Back in the car, I said, “Did you really make beef stew?”

“Hell yeah, and it was tasty. My brothers demolished it. What I didn’t tell my scoutmaster was that I burned Mom’s Dutch oven in the process.”

“Assuming you’ve learned from the experience, one day you can fix it for Robin and me.”

“And Blanche,” he said. “If someone French is happy, I know I’ve aced it. Sure, why not, our place. Once things settle down.”

He pulled away from the curb.

I said, “I’ve been thinking about Martha’s daughter. Maybe one of the detectives Martha worked with knows something about her.”

“I’ve been trying to find out who she paired up with,” he said, “but it’s a long time ago and no luck, so far. Only old homicide guy I found is dead.”

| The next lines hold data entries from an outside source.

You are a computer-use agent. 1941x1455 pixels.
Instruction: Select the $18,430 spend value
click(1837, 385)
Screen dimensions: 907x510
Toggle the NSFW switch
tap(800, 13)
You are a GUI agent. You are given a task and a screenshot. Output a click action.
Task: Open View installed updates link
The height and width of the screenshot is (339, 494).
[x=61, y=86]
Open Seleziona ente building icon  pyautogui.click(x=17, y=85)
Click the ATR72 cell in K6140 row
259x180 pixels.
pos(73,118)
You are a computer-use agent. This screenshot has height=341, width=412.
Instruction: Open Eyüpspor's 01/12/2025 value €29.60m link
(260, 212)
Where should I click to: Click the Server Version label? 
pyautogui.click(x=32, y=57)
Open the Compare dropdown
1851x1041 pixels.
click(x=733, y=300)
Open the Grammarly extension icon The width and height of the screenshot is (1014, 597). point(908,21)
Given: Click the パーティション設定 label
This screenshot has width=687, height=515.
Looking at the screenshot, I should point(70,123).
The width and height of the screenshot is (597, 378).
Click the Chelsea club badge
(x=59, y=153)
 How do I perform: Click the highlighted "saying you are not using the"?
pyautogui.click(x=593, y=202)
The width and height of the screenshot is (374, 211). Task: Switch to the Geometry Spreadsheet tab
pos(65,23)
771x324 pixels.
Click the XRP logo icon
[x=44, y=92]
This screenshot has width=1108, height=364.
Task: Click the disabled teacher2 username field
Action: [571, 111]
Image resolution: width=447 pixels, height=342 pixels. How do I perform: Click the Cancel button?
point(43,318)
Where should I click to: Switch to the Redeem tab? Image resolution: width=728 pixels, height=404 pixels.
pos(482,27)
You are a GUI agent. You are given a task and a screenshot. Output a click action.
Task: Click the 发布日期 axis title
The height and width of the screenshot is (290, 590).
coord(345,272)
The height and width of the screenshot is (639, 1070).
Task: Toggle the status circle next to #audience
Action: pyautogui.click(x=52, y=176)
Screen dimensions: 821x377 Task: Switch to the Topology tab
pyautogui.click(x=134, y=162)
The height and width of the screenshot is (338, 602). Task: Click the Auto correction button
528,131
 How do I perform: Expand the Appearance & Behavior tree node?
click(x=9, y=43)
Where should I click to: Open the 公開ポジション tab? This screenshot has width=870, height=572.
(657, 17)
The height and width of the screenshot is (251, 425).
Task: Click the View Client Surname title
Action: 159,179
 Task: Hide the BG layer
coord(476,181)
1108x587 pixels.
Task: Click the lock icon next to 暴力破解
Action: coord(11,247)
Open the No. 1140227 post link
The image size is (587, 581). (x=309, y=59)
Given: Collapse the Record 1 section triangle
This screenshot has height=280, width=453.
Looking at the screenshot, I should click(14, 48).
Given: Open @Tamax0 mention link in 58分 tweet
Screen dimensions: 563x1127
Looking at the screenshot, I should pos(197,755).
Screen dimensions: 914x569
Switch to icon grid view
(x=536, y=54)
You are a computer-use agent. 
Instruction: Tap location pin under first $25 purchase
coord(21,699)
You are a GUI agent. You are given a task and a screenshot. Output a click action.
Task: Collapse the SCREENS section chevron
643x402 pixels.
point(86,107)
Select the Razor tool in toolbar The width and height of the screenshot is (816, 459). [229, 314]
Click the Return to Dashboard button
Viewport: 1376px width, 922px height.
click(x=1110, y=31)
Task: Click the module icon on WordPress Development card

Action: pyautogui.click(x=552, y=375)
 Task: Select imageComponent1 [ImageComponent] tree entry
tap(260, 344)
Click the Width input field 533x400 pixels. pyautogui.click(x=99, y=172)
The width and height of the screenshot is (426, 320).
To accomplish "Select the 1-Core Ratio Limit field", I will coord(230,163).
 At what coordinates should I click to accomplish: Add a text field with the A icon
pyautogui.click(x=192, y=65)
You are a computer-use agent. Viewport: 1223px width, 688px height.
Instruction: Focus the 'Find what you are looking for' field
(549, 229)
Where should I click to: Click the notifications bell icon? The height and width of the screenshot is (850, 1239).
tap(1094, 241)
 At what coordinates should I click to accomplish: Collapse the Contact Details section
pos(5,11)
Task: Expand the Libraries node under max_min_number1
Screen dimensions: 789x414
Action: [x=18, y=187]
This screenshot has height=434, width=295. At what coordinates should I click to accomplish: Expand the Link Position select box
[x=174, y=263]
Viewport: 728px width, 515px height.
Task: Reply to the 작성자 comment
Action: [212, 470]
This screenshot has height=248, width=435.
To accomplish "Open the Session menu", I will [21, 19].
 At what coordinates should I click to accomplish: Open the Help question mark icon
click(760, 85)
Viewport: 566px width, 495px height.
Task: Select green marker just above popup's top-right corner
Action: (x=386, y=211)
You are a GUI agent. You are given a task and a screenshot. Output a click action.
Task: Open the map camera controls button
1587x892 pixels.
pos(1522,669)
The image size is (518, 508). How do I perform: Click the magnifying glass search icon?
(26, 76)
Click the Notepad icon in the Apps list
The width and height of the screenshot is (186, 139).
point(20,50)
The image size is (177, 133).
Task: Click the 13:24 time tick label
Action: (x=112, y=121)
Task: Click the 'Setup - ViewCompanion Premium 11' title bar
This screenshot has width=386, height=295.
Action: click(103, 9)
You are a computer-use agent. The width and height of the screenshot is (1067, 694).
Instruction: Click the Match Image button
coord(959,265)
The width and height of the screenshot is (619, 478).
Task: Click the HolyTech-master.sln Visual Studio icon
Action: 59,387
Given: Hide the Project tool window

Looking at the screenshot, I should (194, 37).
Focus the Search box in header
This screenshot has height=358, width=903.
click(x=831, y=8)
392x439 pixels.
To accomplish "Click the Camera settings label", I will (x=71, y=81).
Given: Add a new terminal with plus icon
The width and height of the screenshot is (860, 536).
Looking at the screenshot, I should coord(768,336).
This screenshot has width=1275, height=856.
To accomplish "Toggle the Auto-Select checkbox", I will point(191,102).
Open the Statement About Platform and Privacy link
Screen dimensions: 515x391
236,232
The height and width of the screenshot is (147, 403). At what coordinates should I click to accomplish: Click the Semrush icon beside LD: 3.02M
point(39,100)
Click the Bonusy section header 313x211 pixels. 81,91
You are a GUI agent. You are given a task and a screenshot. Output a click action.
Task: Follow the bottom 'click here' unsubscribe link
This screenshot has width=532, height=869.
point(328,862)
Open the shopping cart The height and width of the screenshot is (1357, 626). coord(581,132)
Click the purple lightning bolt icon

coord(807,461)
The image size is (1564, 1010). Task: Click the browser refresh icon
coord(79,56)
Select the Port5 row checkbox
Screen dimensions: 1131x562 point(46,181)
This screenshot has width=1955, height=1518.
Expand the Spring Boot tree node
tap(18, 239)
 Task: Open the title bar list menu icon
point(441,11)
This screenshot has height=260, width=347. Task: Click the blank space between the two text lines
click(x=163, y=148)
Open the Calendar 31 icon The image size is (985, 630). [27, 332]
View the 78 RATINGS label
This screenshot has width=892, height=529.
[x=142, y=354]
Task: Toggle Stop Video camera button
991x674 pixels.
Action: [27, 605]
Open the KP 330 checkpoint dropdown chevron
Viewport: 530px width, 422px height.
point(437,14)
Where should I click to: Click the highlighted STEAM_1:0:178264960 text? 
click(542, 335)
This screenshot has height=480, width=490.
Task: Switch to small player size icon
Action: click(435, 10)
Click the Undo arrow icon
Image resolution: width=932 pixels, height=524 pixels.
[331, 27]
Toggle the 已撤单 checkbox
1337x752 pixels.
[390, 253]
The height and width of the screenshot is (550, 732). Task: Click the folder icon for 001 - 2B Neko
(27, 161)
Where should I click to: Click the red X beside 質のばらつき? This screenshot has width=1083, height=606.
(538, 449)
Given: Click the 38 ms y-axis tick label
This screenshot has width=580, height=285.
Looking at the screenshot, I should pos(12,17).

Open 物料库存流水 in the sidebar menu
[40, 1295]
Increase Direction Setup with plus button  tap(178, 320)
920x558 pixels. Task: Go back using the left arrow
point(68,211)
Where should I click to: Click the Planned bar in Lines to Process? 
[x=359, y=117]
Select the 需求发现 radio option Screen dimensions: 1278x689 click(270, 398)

“Maybe she didn’t pair up with anyone.”

“Going solo? Yeah, it happens when you don’t fit the mold.”

“When was her last assignment?”

“She packed it in around six years ago.”

“Maybe one of the fraud D’s can help.”

“Maybe,” he said, switching to a police band and pretending to listen to random calls.

A mile later, he turned it off. “Why not? Nothing else is working.”

Chapter

19

Saturday, he phoned at eleven-twenty a.m. Weekends off isn’t a concept for homicide D’s.

“Good idea you gave me, Mr. Wizard. Took a while but I finally managed to find someone Martha worked with who’s still alive. Not a fraud guy, a homicide D well before my time named Hans Lieder. Eighty-three, lives in Coeur d’Alene, sounds sharp. He was shocked to hear about Martha but had no first-impression suspicions.”

“As in the daughter probably did it.”

“As in. He met the daughter once, didn’t remember her name. His impression was she was mentally slow. But Martha didn’t share anything about her personal life and yes, she did work alone. The only reason he found out she had a daughter was one day after shift, Martha’s car broke down. She was supposed to pick the girl up from some kind of special school and she asked Lieder to drive her. He said she clearly wasn’t overjoyed at having to ask. The school was somewhere in Venice, near the canals. More like a house than an institution. Ring any bells?”

“No, but I can try to find out.”

“I couldn’t find anything that fit the bill but sure, give it a go. Anyway, Lieder lived in Huntington Beach so it was on his way home. He waited while Martha went in, she brought the girl out, Liederdescribed her as quiet, maybe a little sad-looking. He dropped them off and drove home.”